Exercise input Block Start

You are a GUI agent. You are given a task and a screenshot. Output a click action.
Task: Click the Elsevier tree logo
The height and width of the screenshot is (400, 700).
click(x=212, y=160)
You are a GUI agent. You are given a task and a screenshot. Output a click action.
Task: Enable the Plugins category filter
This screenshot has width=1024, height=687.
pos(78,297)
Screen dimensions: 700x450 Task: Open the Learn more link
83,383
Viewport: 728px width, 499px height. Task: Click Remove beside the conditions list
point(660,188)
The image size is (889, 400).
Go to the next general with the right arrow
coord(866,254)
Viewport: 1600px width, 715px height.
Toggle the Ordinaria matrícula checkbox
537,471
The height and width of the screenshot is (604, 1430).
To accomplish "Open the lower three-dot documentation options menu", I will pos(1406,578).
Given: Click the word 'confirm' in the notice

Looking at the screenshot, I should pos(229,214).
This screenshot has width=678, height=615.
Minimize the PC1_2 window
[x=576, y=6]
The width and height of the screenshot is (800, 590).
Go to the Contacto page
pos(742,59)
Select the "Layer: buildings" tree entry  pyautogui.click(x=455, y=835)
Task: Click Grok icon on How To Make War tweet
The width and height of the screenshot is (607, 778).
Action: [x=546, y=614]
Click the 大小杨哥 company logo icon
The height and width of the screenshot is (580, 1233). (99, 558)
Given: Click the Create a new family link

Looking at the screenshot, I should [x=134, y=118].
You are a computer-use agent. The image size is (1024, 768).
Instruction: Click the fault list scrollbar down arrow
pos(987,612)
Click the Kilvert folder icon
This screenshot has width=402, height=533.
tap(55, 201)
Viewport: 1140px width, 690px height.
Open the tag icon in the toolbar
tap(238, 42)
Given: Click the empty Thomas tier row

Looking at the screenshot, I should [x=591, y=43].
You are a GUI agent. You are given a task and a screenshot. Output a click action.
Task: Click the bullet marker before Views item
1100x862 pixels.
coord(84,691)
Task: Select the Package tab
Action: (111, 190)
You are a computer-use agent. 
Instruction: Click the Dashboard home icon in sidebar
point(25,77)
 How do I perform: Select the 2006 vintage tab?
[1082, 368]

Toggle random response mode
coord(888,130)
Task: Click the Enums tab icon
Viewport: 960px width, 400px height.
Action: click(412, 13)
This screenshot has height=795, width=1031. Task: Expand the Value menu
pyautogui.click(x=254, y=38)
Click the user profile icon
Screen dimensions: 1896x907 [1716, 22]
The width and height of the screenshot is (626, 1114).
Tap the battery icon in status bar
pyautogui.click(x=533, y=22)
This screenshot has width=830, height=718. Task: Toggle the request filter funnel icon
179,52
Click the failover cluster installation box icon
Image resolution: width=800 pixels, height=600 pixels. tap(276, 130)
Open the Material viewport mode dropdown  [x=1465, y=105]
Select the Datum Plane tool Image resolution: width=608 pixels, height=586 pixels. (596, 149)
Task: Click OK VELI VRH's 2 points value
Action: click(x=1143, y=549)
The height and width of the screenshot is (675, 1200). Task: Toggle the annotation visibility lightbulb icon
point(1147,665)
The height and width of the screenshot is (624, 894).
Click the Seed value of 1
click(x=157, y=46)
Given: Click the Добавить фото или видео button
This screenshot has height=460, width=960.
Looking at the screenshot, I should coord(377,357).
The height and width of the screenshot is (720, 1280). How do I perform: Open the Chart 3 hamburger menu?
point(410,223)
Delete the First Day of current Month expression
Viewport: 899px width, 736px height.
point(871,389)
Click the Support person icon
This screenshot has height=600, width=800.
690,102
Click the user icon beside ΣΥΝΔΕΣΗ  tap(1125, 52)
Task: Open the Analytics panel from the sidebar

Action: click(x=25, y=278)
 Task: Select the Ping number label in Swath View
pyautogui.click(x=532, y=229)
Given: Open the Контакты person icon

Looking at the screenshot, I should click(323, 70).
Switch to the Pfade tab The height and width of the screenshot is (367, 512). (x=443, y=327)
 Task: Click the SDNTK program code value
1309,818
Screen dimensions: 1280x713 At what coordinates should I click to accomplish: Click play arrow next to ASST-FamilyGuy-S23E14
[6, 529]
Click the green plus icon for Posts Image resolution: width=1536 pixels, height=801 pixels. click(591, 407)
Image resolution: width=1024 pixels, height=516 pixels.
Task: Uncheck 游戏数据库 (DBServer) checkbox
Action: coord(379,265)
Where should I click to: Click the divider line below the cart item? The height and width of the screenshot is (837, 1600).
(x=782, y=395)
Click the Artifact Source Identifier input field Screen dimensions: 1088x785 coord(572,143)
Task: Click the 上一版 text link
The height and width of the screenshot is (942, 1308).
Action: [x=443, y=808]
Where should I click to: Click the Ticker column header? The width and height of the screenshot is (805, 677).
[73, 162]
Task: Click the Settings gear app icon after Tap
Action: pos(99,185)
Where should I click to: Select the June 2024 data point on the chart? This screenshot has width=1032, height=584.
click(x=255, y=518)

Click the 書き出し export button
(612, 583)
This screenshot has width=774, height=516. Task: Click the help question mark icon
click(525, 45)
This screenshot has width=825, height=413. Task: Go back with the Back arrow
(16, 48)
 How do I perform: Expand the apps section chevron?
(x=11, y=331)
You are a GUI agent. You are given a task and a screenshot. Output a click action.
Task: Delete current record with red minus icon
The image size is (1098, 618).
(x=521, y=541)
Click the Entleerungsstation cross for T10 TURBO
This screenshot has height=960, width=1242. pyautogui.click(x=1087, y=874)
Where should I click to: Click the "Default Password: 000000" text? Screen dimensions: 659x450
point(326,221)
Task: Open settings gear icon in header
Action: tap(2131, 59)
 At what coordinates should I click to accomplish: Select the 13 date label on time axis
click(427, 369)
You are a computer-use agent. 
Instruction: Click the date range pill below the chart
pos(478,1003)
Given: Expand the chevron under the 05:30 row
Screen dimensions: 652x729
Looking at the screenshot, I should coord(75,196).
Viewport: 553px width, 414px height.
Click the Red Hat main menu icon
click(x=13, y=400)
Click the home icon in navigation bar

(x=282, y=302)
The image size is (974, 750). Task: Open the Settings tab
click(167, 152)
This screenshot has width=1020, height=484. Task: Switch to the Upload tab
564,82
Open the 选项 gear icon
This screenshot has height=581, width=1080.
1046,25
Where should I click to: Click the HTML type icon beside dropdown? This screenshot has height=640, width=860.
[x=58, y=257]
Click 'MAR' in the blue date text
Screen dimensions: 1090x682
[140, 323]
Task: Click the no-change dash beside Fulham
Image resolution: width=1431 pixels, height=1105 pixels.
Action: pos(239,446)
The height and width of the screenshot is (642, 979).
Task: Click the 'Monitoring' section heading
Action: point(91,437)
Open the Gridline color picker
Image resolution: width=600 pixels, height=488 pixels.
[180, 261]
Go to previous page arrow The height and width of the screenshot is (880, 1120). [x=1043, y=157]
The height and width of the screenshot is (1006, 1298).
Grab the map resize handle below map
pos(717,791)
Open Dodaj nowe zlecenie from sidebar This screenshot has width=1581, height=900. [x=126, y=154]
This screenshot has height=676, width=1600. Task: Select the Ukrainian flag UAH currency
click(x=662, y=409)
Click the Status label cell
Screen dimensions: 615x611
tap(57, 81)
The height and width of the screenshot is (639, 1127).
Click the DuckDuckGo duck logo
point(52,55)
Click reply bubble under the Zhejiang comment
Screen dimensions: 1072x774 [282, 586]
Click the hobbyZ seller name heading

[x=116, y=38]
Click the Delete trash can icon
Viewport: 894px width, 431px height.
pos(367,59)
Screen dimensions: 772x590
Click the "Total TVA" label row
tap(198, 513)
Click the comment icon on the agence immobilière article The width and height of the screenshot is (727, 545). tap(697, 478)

Exercise input Block End

§ Problem: Every line of the data is to be printed again exactly.

§ Response below:
You are a GUI agent. You are given a task and a screenshot. Output a click action.
Task: Click the Elsevier tree logo
The height and width of the screenshot is (400, 700).
click(x=212, y=160)
You are a GUI agent. You are given a task and a screenshot. Output a click action.
Task: Enable the Plugins category filter
This screenshot has width=1024, height=687.
pos(78,297)
Screen dimensions: 700x450 Task: Open the Learn more link
83,383
Viewport: 728px width, 499px height. Task: Click Remove beside the conditions list
point(660,188)
The image size is (889, 400).
Go to the next general with the right arrow
coord(866,254)
Viewport: 1600px width, 715px height.
Toggle the Ordinaria matrícula checkbox
537,471
The height and width of the screenshot is (604, 1430).
To accomplish "Open the lower three-dot documentation options menu", I will pos(1406,578).
Given: Click the word 'confirm' in the notice

Looking at the screenshot, I should pos(229,214).
This screenshot has width=678, height=615.
Minimize the PC1_2 window
[x=576, y=6]
The width and height of the screenshot is (800, 590).
Go to the Contacto page
pos(742,59)
Select the "Layer: buildings" tree entry  pyautogui.click(x=455, y=835)
Task: Click Grok icon on How To Make War tweet
The width and height of the screenshot is (607, 778).
Action: [x=546, y=614]
Click the 大小杨哥 company logo icon
The height and width of the screenshot is (580, 1233). (99, 558)
Given: Click the Create a new family link

Looking at the screenshot, I should [x=134, y=118].
You are a computer-use agent. The image size is (1024, 768).
Instruction: Click the fault list scrollbar down arrow
pos(987,612)
Click the Kilvert folder icon
This screenshot has width=402, height=533.
tap(55, 201)
Viewport: 1140px width, 690px height.
Open the tag icon in the toolbar
tap(238, 42)
Given: Click the empty Thomas tier row

Looking at the screenshot, I should [x=591, y=43].
You are a GUI agent. You are given a task and a screenshot. Output a click action.
Task: Click the bullet marker before Views item
1100x862 pixels.
coord(84,691)
Task: Select the Package tab
Action: (111, 190)
You are a computer-use agent. 
Instruction: Click the Dashboard home icon in sidebar
point(25,77)
 How do I perform: Select the 2006 vintage tab?
[1082, 368]

Toggle random response mode
coord(888,130)
Task: Click the Enums tab icon
Viewport: 960px width, 400px height.
Action: click(412, 13)
This screenshot has height=795, width=1031. Task: Expand the Value menu
pyautogui.click(x=254, y=38)
Click the user profile icon
Screen dimensions: 1896x907 [1716, 22]
The width and height of the screenshot is (626, 1114).
Tap the battery icon in status bar
pyautogui.click(x=533, y=22)
This screenshot has width=830, height=718. Task: Toggle the request filter funnel icon
179,52
Click the failover cluster installation box icon
Image resolution: width=800 pixels, height=600 pixels. tap(276, 130)
Open the Material viewport mode dropdown  [x=1465, y=105]
Select the Datum Plane tool Image resolution: width=608 pixels, height=586 pixels. (596, 149)
Task: Click OK VELI VRH's 2 points value
Action: click(x=1143, y=549)
The height and width of the screenshot is (675, 1200). Task: Toggle the annotation visibility lightbulb icon
point(1147,665)
The height and width of the screenshot is (624, 894).
Click the Seed value of 1
click(x=157, y=46)
Given: Click the Добавить фото или видео button
This screenshot has height=460, width=960.
Looking at the screenshot, I should coord(377,357).
The height and width of the screenshot is (720, 1280). How do I perform: Open the Chart 3 hamburger menu?
point(410,223)
Delete the First Day of current Month expression
Viewport: 899px width, 736px height.
point(871,389)
Click the Support person icon
This screenshot has height=600, width=800.
690,102
Click the user icon beside ΣΥΝΔΕΣΗ  tap(1125, 52)
Task: Open the Analytics panel from the sidebar

Action: click(x=25, y=278)
 Task: Select the Ping number label in Swath View
pyautogui.click(x=532, y=229)
Given: Open the Контакты person icon

Looking at the screenshot, I should click(323, 70).
Switch to the Pfade tab The height and width of the screenshot is (367, 512). (x=443, y=327)
 Task: Click the SDNTK program code value
1309,818
Screen dimensions: 1280x713 At what coordinates should I click to accomplish: Click play arrow next to ASST-FamilyGuy-S23E14
[6, 529]
Click the green plus icon for Posts Image resolution: width=1536 pixels, height=801 pixels. click(591, 407)
Image resolution: width=1024 pixels, height=516 pixels.
Task: Uncheck 游戏数据库 (DBServer) checkbox
Action: coord(379,265)
Where should I click to: Click the divider line below the cart item? The height and width of the screenshot is (837, 1600).
(x=782, y=395)
Click the Artifact Source Identifier input field Screen dimensions: 1088x785 coord(572,143)
Task: Click the 上一版 text link
The height and width of the screenshot is (942, 1308).
Action: [x=443, y=808]
Where should I click to: Click the Ticker column header? The width and height of the screenshot is (805, 677).
[73, 162]
Task: Click the Settings gear app icon after Tap
Action: pos(99,185)
Where should I click to: Select the June 2024 data point on the chart? This screenshot has width=1032, height=584.
click(x=255, y=518)

Click the 書き出し export button
(612, 583)
This screenshot has width=774, height=516. Task: Click the help question mark icon
click(525, 45)
This screenshot has width=825, height=413. Task: Go back with the Back arrow
(16, 48)
 How do I perform: Expand the apps section chevron?
(x=11, y=331)
You are a GUI agent. You are given a task and a screenshot. Output a click action.
Task: Delete current record with red minus icon
The image size is (1098, 618).
(x=521, y=541)
Click the Entleerungsstation cross for T10 TURBO
This screenshot has height=960, width=1242. pyautogui.click(x=1087, y=874)
Where should I click to: Click the "Default Password: 000000" text? Screen dimensions: 659x450
point(326,221)
Task: Open settings gear icon in header
Action: tap(2131, 59)
 At what coordinates should I click to accomplish: Select the 13 date label on time axis
click(427, 369)
You are a computer-use agent. 
Instruction: Click the date range pill below the chart
pos(478,1003)
Given: Expand the chevron under the 05:30 row
Screen dimensions: 652x729
Looking at the screenshot, I should coord(75,196).
Viewport: 553px width, 414px height.
Click the Red Hat main menu icon
click(x=13, y=400)
Click the home icon in navigation bar

(x=282, y=302)
The image size is (974, 750). Task: Open the Settings tab
click(167, 152)
This screenshot has width=1020, height=484. Task: Switch to the Upload tab
564,82
Open the 选项 gear icon
This screenshot has height=581, width=1080.
1046,25
Where should I click to: Click the HTML type icon beside dropdown? This screenshot has height=640, width=860.
[x=58, y=257]
Click 'MAR' in the blue date text
Screen dimensions: 1090x682
[140, 323]
Task: Click the no-change dash beside Fulham
Image resolution: width=1431 pixels, height=1105 pixels.
Action: pos(239,446)
The height and width of the screenshot is (642, 979).
Task: Click the 'Monitoring' section heading
Action: point(91,437)
Open the Gridline color picker
Image resolution: width=600 pixels, height=488 pixels.
[180, 261]
Go to previous page arrow The height and width of the screenshot is (880, 1120). [x=1043, y=157]
The height and width of the screenshot is (1006, 1298).
Grab the map resize handle below map
pos(717,791)
Open Dodaj nowe zlecenie from sidebar This screenshot has width=1581, height=900. [x=126, y=154]
This screenshot has height=676, width=1600. Task: Select the Ukrainian flag UAH currency
click(x=662, y=409)
Click the Status label cell
Screen dimensions: 615x611
tap(57, 81)
The height and width of the screenshot is (639, 1127).
Click the DuckDuckGo duck logo
point(52,55)
Click reply bubble under the Zhejiang comment
Screen dimensions: 1072x774 [282, 586]
Click the hobbyZ seller name heading

[x=116, y=38]
Click the Delete trash can icon
Viewport: 894px width, 431px height.
pos(367,59)
Screen dimensions: 772x590
Click the "Total TVA" label row
tap(198, 513)
Click the comment icon on the agence immobilière article The width and height of the screenshot is (727, 545). tap(697, 478)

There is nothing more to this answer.